Bir belgeselde bilmeden yapılan uyuşturucu kuryeliği ve sonuçlarını anlatan bir dizi olay izlemiştim. Bu gün ise sonucu farklı olsa da o belgesel serisinde geçen bir olayın benzerine şahit oldum.

Bilgisayarını Paris'de unutan bir kişi sosyal medya hesabından bilgisayarını kendine ulaştıracak birilerinin arayışına girerek sosyal medya aracılığıyla oluşturulan gruplar üzerinden bir duyuru yayınlamış. O grupda bulunan bir başka kişi ise bu duyuruyu benimde içinde bulunduğum bir başka grupda paylaştı. İşin ilginç tarafı birebir bir diyalog yok dolaylı şekilde işleyen bir yardım isteme talebi var.

Ve sonuç bu işi üstlenen birisi çıktı. İşte izlediğim belgeselde

tam bu noktada zihnimde tekerrür etti. İlk düşüncem korku üreterek izlediğim belgeselde geçen "iyilik" kavramının sonuçlarını bu kişiye söyleyip söylememe üzerine oldu.

Zira o kadının da yardım etme duygusu, içinde bulunduğu bir sosyal medya grubundaki arkadaşının, başka bir tanıdığı için harekete geçmiş ve o kişinin valizini yanına alarak acı sonuçlarla yüzleşmişti. Ve zannedersem o kadının içindeki yardım etme iyilik duygusu orda hava alanında öldü. Hatta sadece onda değil bu belgeseli izleyen herkeste bu etkiyi bıraktı. Çünkü insan zihni bir konuda zihnine olumlu veya olumsuz bir şeyi kodladığı zaman onu zihninde yenilemesi değiştirmesi çok kolay olmaz zaman ister.

Sokrates, insan doğasının iyi olduğunu ve her insanın doğuştan iyi bir öz taşıdığını söyler.

Aristo ise iyiliği erdemle ilişkikendirir. Erdemin tekrar ve alışkanlık yoluyla geliştirildiğini söyleyerek, iyiliğin bir anlamda "insanın kaslarını çalıştırması" gibi olduğundan bahseder.

İyiliği ne kadar çok pratiğe dökersek, içselleştirme olasılığımızın o kadar arttığını belirtir.

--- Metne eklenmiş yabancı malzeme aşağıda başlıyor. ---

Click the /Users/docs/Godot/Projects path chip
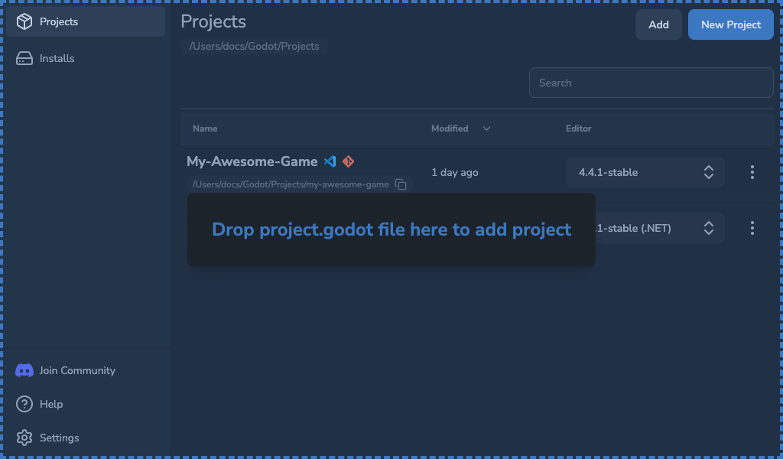This screenshot has width=783, height=459. coord(254,46)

Günümüzde toplumlar giderek kötülüğün yaygınlaştığı ve reklamının bol bol yapıldığı bir döneme girmiş gibi gözükse de, "iyi insan ve iyilik" filozofların da dediği gibi hem insanın özünde var hem de geliştirilen bir yetenektir.

Birey olarak bu konuda üzerimize düşen görev yapılması gereken iyiliği yapmak için kendimizi düşünce olarak beslemek, Ariston'un dediği gibi bu yönde kas çalışmasını da egzersiz olarak hayatımıza almak ve günümüz şartlarında bu çalışmayı yaparken birazcık iyiliklerinde ön plana çıkmasını sağlamak.

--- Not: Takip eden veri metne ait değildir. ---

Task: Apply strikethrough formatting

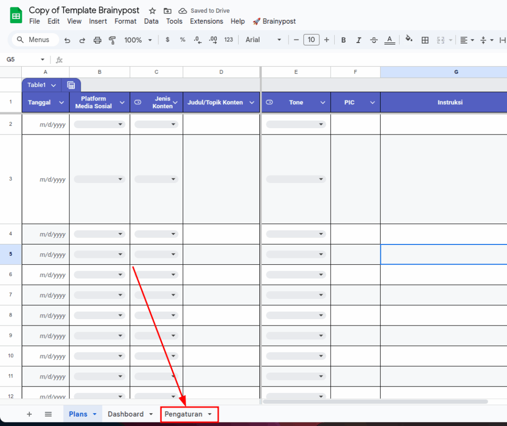Action: pyautogui.click(x=374, y=40)
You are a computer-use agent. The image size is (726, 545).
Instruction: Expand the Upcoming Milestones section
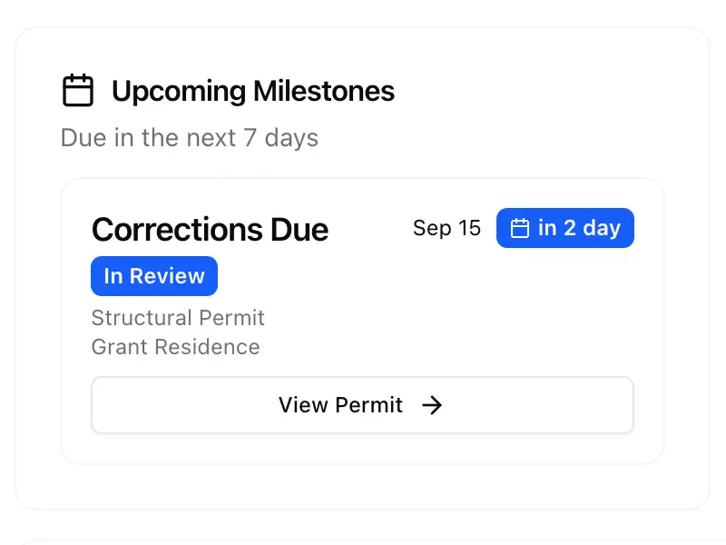tap(252, 91)
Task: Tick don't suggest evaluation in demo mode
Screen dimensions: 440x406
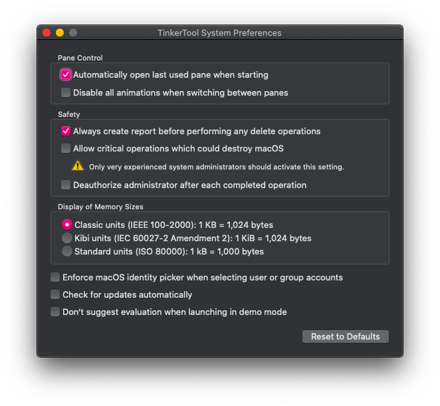Action: point(55,312)
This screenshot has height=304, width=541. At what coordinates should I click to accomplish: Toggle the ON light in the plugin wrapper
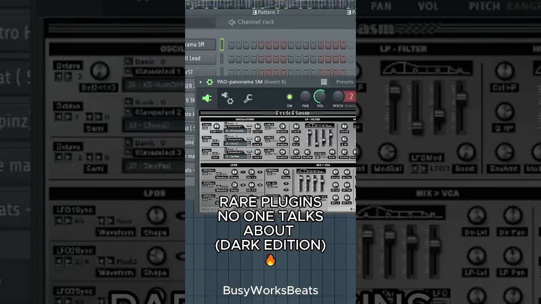(x=290, y=97)
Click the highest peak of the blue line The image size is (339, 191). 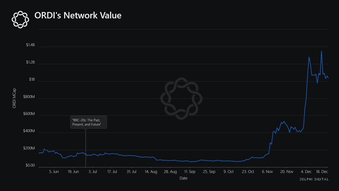click(x=321, y=51)
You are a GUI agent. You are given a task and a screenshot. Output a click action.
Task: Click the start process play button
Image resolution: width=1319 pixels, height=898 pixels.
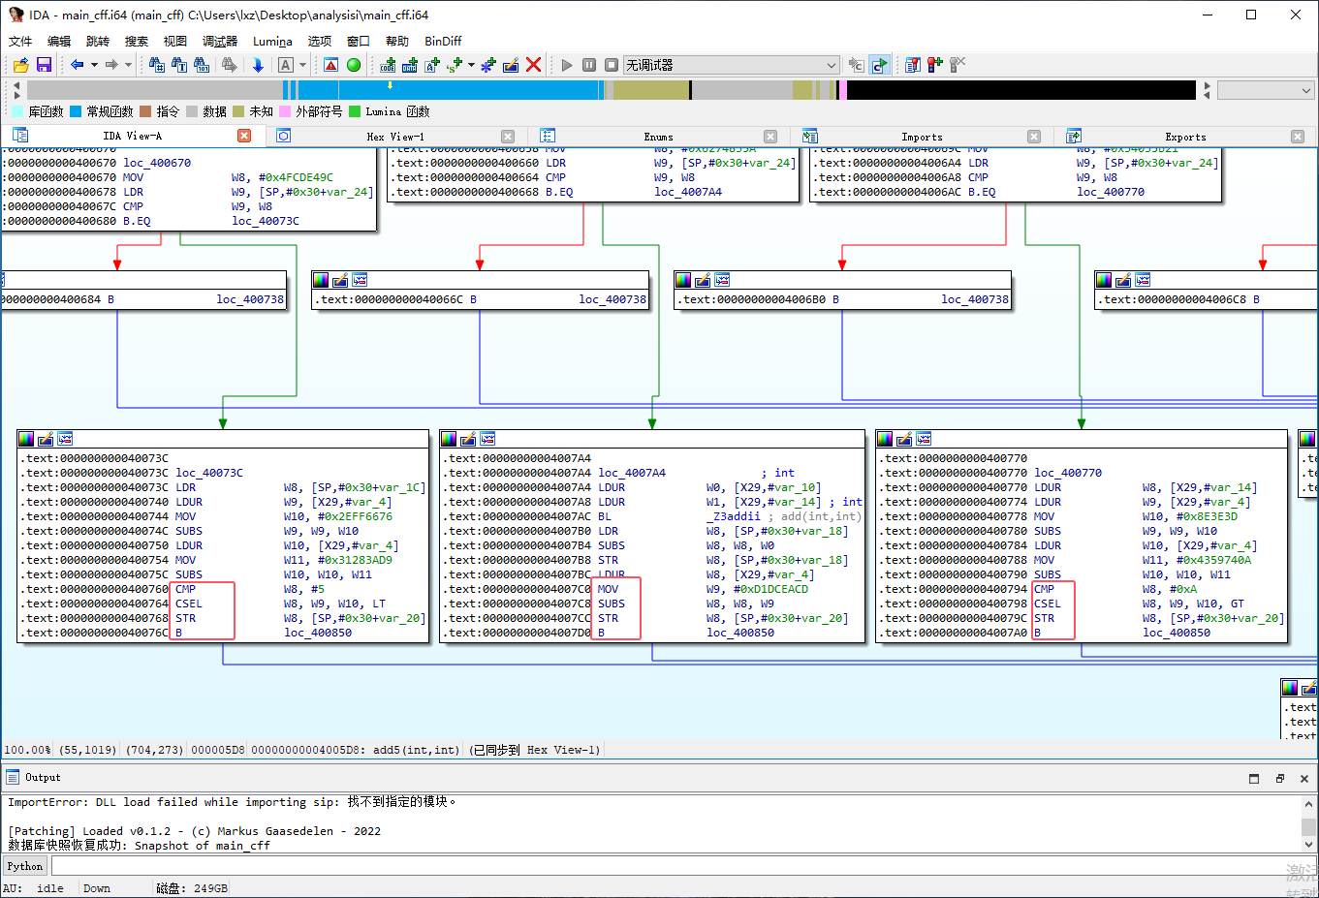567,65
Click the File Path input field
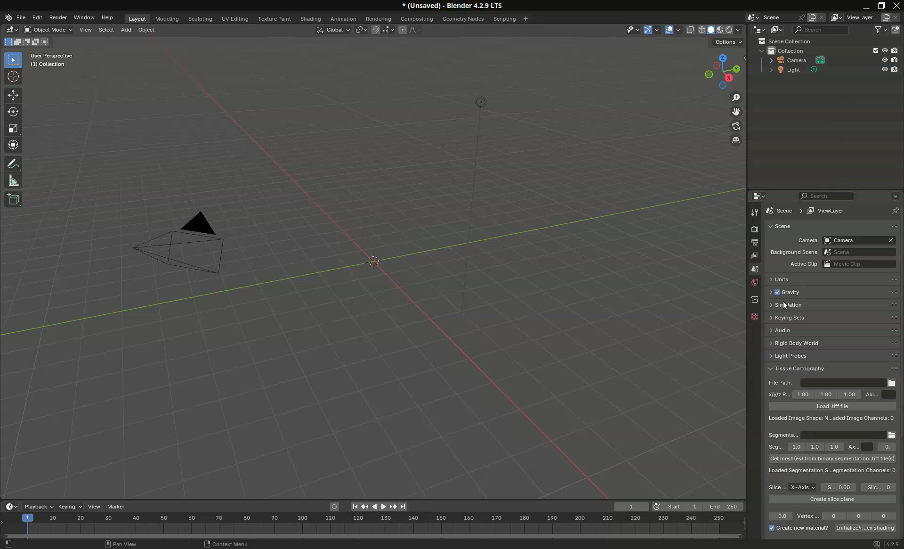The image size is (904, 549). coord(843,383)
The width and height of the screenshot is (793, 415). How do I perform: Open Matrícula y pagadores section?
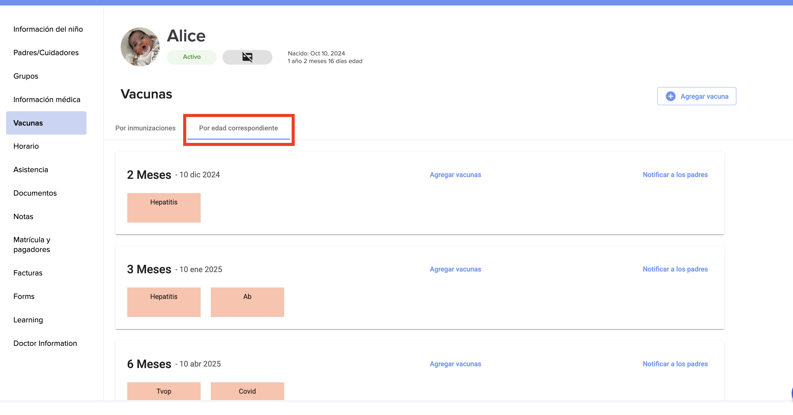coord(32,244)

Çünkü iyiliğin yayılmaya ve çoğalmaya ihtiyacı var.

İşte bana bu satırları yazdıran bu çoğaltma duygusundan dolayıdır. Yalnız burada bahsi geçen iyilik konusu, ülkeler arası eşya taşıma konusu olduğu için biraz özenli ve dikkatli olmak zorunluluğu var.

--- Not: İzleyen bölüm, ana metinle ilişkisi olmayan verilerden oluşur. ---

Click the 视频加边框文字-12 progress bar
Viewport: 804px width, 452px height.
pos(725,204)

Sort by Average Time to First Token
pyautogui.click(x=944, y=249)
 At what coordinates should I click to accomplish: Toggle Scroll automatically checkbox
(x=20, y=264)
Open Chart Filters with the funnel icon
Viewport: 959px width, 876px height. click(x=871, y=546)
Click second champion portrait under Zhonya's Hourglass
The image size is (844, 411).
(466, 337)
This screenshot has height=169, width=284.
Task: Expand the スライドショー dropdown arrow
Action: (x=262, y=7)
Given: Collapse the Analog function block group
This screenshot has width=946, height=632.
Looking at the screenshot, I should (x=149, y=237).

Bunu buraya not ederek benim şahit olduğum olayda iyilik kazandığı için ve arkasından oluşan başka bir iyiliğe öncülük ettiği içindir.

Bu kişi bilgisayarı sahibine teslim ettiğini ve kendi el valizini kaybettiğini gruba yazdığında, kaybolan valizinin içinde annesine sahurda birlikte yemek için aldığı peynirinde kaybolduğunu ve peynir bekleyen annesine ne söyleyeceğini bilemediğini yazmıştı.

Ve yine iyilik niyetini yanına alarak, bir hafta sonra gidecek bir başka kişi o yardımseverin annesine peynir götürme sorumluluğunu aldı.

Görüldüğü gibi iyilik bulaşıcı ve çevresini kötülükten daha çok etkileme şansı var. O halde niye yayılmasına öncülük etmeyelim ki..

İyilik tüm toplumlarda "Karşılık beklenilmeden yapılan yardım demektir. Bizim toplumumuzda ise ayrı ve daha geniş kapsamlı bir tanıma sahibidir. İnsanı insan kılan değerlerin tamamıdır. İyi bir kul, iyi bir evlat iyi bir ebeveyn, iyi bir komşu, iyi bir dost, kısacası güzel ahlakla donanmış bir insan tipidir.

Toplum olarak yaşadığımız bu ayda tamda bu iyilik kavramının özünü, donanımlı bir insan olma egzersizini yapmak ve deneyimlemek için büyük bir fırsattır. Bunu değerlendirmek ve bir an önce hareke geçerek iyilik halinin kalıcılığının temelini atmak ve buradan başka bir boyuta taşımak yapılan en iyi yatırımdır.